### Directions for this task
What you print must match the data line for line.

--- Records for this exercise Enclosed Below ---

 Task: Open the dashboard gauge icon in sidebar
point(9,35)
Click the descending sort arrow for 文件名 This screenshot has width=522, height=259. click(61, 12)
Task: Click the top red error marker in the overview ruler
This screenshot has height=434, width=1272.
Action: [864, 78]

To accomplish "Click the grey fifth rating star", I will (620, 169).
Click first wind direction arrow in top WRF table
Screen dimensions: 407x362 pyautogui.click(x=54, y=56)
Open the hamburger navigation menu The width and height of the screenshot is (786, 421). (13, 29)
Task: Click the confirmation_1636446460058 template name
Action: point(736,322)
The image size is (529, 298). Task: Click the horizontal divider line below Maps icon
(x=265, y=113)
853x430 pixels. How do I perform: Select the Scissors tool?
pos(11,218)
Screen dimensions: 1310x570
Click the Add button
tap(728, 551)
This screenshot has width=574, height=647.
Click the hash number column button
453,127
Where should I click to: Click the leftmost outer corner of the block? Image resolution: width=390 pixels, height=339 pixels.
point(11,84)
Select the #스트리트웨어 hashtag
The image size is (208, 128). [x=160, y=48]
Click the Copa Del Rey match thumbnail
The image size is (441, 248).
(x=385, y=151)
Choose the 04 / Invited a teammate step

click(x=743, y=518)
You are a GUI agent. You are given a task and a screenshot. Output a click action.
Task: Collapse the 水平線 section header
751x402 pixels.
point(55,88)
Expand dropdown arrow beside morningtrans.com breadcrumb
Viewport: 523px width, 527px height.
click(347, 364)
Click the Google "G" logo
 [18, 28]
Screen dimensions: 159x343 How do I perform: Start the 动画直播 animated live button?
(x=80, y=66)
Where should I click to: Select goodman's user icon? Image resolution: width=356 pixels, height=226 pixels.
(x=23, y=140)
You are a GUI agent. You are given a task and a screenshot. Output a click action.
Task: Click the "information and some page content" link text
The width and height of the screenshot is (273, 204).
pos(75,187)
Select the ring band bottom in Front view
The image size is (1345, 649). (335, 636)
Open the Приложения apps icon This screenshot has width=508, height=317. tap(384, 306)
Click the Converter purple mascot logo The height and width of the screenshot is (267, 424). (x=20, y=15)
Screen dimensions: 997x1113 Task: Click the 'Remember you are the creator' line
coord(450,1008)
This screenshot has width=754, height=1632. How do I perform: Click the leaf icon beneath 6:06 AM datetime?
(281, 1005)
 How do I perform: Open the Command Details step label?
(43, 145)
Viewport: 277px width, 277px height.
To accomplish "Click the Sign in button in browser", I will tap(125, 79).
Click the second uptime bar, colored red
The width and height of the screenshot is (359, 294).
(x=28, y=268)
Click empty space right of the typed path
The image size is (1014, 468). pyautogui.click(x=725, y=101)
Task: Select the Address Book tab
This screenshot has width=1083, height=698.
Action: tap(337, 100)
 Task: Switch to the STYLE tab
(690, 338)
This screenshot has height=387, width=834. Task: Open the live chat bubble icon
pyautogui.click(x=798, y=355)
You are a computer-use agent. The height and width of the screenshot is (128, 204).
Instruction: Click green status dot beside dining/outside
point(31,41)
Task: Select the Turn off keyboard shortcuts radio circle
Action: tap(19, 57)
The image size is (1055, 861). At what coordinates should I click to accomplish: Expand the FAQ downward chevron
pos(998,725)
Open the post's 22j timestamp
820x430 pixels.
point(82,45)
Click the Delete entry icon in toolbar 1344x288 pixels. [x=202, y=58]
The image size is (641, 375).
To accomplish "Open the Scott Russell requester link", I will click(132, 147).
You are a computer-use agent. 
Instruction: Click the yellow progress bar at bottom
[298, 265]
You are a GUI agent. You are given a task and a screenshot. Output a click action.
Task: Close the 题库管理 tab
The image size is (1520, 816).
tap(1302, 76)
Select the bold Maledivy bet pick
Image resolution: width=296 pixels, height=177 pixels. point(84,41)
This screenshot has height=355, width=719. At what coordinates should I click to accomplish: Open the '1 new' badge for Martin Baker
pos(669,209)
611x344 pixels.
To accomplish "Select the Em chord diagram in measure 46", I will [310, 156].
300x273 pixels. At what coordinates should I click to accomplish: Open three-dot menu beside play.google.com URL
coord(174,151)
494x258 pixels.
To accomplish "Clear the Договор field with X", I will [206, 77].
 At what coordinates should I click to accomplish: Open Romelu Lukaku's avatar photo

--- End of Enclosed Records for this exercise ---

### Result of the task
 Task: Open the dashboard gauge icon in sidebar
point(9,35)
Click the descending sort arrow for 文件名 This screenshot has width=522, height=259. click(61, 12)
Task: Click the top red error marker in the overview ruler
This screenshot has height=434, width=1272.
Action: [864, 78]

To accomplish "Click the grey fifth rating star", I will (620, 169).
Click first wind direction arrow in top WRF table
Screen dimensions: 407x362 pyautogui.click(x=54, y=56)
Open the hamburger navigation menu The width and height of the screenshot is (786, 421). (13, 29)
Task: Click the confirmation_1636446460058 template name
Action: point(736,322)
The image size is (529, 298). Task: Click the horizontal divider line below Maps icon
(x=265, y=113)
853x430 pixels. How do I perform: Select the Scissors tool?
pos(11,218)
Screen dimensions: 1310x570
Click the Add button
tap(728, 551)
This screenshot has width=574, height=647.
Click the hash number column button
453,127
Where should I click to: Click the leftmost outer corner of the block? Image resolution: width=390 pixels, height=339 pixels.
point(11,84)
Select the #스트리트웨어 hashtag
The image size is (208, 128). [x=160, y=48]
Click the Copa Del Rey match thumbnail
The image size is (441, 248).
(x=385, y=151)
Choose the 04 / Invited a teammate step

click(x=743, y=518)
You are a GUI agent. You are given a task and a screenshot. Output a click action.
Task: Collapse the 水平線 section header
751x402 pixels.
point(55,88)
Expand dropdown arrow beside morningtrans.com breadcrumb
Viewport: 523px width, 527px height.
click(347, 364)
Click the Google "G" logo
 [18, 28]
Screen dimensions: 159x343 How do I perform: Start the 动画直播 animated live button?
(x=80, y=66)
Where should I click to: Select goodman's user icon? Image resolution: width=356 pixels, height=226 pixels.
(x=23, y=140)
You are a GUI agent. You are given a task and a screenshot. Output a click action.
Task: Click the "information and some page content" link text
The width and height of the screenshot is (273, 204).
pos(75,187)
Select the ring band bottom in Front view
The image size is (1345, 649). (335, 636)
Open the Приложения apps icon This screenshot has width=508, height=317. tap(384, 306)
Click the Converter purple mascot logo The height and width of the screenshot is (267, 424). (x=20, y=15)
Screen dimensions: 997x1113 Task: Click the 'Remember you are the creator' line
coord(450,1008)
This screenshot has width=754, height=1632. How do I perform: Click the leaf icon beneath 6:06 AM datetime?
(281, 1005)
 How do I perform: Open the Command Details step label?
(43, 145)
Viewport: 277px width, 277px height.
To accomplish "Click the Sign in button in browser", I will tap(125, 79).
Click the second uptime bar, colored red
The width and height of the screenshot is (359, 294).
(x=28, y=268)
Click empty space right of the typed path
The image size is (1014, 468). pyautogui.click(x=725, y=101)
Task: Select the Address Book tab
This screenshot has width=1083, height=698.
Action: tap(337, 100)
 Task: Switch to the STYLE tab
(690, 338)
This screenshot has height=387, width=834. Task: Open the live chat bubble icon
pyautogui.click(x=798, y=355)
You are a computer-use agent. The height and width of the screenshot is (128, 204).
Instruction: Click green status dot beside dining/outside
point(31,41)
Task: Select the Turn off keyboard shortcuts radio circle
Action: tap(19, 57)
The image size is (1055, 861). At what coordinates should I click to accomplish: Expand the FAQ downward chevron
pos(998,725)
Open the post's 22j timestamp
820x430 pixels.
point(82,45)
Click the Delete entry icon in toolbar 1344x288 pixels. [x=202, y=58]
The image size is (641, 375).
To accomplish "Open the Scott Russell requester link", I will click(132, 147).
You are a computer-use agent. 
Instruction: Click the yellow progress bar at bottom
[298, 265]
You are a GUI agent. You are given a task and a screenshot. Output a click action.
Task: Close the 题库管理 tab
The image size is (1520, 816).
tap(1302, 76)
Select the bold Maledivy bet pick
Image resolution: width=296 pixels, height=177 pixels. point(84,41)
This screenshot has height=355, width=719. At what coordinates should I click to accomplish: Open the '1 new' badge for Martin Baker
pos(669,209)
611x344 pixels.
To accomplish "Select the Em chord diagram in measure 46", I will [310, 156].
300x273 pixels. At what coordinates should I click to accomplish: Open three-dot menu beside play.google.com URL
coord(174,151)
494x258 pixels.
To accomplish "Clear the Договор field with X", I will [206, 77].
 At what coordinates should I click to accomplish: Open Romelu Lukaku's avatar photo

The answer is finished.